Dataset entries

━━━━━━━━━━━━━━━━━━━━

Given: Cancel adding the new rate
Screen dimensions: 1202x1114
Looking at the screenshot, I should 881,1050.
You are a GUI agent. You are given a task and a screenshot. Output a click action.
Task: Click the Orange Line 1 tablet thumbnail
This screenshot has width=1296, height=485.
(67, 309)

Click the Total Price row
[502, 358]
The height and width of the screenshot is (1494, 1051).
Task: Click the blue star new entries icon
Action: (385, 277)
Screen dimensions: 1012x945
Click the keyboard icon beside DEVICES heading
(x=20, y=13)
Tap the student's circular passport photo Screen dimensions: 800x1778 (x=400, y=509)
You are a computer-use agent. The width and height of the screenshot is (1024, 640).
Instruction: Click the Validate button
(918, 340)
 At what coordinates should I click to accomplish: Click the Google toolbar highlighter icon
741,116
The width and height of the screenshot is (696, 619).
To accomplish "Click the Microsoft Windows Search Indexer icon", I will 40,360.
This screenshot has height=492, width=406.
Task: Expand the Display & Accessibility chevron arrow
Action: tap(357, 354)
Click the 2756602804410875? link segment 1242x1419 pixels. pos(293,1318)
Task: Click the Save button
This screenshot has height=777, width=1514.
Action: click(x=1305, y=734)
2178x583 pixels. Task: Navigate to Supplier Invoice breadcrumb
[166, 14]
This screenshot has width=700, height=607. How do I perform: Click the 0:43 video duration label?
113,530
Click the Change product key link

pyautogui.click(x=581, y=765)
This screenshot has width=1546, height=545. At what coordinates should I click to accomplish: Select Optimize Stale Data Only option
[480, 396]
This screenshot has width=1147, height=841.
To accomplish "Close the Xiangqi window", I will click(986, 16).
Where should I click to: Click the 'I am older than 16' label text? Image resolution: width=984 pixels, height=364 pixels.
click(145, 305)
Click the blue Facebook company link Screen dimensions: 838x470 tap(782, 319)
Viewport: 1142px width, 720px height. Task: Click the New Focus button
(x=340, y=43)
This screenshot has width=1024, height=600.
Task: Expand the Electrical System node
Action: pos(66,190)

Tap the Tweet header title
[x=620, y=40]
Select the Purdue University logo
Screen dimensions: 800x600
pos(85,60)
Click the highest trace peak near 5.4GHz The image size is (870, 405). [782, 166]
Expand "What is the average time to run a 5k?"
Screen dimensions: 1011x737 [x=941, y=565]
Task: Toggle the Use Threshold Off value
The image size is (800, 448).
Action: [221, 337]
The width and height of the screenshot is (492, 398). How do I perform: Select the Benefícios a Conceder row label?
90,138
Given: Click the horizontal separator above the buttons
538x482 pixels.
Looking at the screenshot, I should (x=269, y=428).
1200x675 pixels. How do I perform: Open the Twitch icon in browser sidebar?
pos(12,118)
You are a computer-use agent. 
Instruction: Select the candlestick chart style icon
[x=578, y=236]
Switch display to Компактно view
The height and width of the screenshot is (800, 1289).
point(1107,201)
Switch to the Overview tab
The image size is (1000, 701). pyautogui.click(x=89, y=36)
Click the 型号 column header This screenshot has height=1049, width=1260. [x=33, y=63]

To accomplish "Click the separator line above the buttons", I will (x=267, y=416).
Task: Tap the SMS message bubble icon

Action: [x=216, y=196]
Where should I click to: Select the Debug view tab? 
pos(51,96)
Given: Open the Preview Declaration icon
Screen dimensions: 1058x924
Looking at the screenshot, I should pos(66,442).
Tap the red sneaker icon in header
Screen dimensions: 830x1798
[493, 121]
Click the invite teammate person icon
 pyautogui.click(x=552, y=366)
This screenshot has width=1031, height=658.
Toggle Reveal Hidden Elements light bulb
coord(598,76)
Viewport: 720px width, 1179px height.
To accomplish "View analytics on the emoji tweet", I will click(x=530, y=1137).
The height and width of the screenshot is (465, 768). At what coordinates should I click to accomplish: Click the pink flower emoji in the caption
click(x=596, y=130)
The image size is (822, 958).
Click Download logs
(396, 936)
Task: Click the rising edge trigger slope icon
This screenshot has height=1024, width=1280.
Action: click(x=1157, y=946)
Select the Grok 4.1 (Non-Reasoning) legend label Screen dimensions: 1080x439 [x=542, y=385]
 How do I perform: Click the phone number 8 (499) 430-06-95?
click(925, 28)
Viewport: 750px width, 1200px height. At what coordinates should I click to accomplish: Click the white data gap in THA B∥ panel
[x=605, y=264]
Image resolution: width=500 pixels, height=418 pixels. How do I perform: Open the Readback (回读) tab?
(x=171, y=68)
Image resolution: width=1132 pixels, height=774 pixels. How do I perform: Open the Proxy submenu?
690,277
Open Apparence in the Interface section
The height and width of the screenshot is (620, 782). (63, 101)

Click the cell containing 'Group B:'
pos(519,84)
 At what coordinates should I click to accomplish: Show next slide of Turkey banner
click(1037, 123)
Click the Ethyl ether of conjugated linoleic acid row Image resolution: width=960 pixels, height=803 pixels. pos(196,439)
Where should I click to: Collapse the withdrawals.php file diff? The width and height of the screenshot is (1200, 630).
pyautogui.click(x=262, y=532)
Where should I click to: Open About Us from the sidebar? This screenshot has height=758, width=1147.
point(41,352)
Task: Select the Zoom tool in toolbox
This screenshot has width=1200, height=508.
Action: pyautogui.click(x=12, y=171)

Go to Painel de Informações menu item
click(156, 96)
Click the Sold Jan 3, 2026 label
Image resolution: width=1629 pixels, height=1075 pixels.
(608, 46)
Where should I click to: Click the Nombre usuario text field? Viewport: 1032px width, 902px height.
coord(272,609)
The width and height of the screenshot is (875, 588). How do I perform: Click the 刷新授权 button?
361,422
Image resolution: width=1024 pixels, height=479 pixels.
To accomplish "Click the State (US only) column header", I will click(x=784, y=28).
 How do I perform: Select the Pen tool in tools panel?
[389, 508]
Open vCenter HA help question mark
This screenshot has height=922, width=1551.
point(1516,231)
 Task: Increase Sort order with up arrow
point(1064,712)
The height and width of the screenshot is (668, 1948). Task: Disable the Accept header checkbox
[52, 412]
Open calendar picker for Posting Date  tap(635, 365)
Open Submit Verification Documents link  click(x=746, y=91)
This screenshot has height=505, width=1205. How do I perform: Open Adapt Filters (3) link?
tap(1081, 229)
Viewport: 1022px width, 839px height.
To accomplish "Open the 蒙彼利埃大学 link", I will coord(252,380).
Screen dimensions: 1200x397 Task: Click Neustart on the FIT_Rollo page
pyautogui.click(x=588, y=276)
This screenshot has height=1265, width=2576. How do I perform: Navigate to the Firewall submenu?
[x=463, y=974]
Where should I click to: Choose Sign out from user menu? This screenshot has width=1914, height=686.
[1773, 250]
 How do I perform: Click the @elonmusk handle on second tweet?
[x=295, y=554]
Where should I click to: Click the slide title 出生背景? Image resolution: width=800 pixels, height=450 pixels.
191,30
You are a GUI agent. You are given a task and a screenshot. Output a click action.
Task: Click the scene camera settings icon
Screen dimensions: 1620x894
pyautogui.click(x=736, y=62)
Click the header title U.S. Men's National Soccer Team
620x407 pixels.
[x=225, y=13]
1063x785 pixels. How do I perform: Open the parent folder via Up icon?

━━━━━━━━━━━━━━━━━━━━

*YOUR OBJECTIVE*.
Reproduce the entries above exactly, but only the lines between the line holding "Click the cell containing 'Group B:'" and the line holding "Click the Ethyl", inclusive.

*RESPONSE FOR THIS EXERCISE*.
Click the cell containing 'Group B:'
pos(519,84)
 At what coordinates should I click to accomplish: Show next slide of Turkey banner
click(1037, 123)
Click the Ethyl ether of conjugated linoleic acid row Image resolution: width=960 pixels, height=803 pixels. pos(196,439)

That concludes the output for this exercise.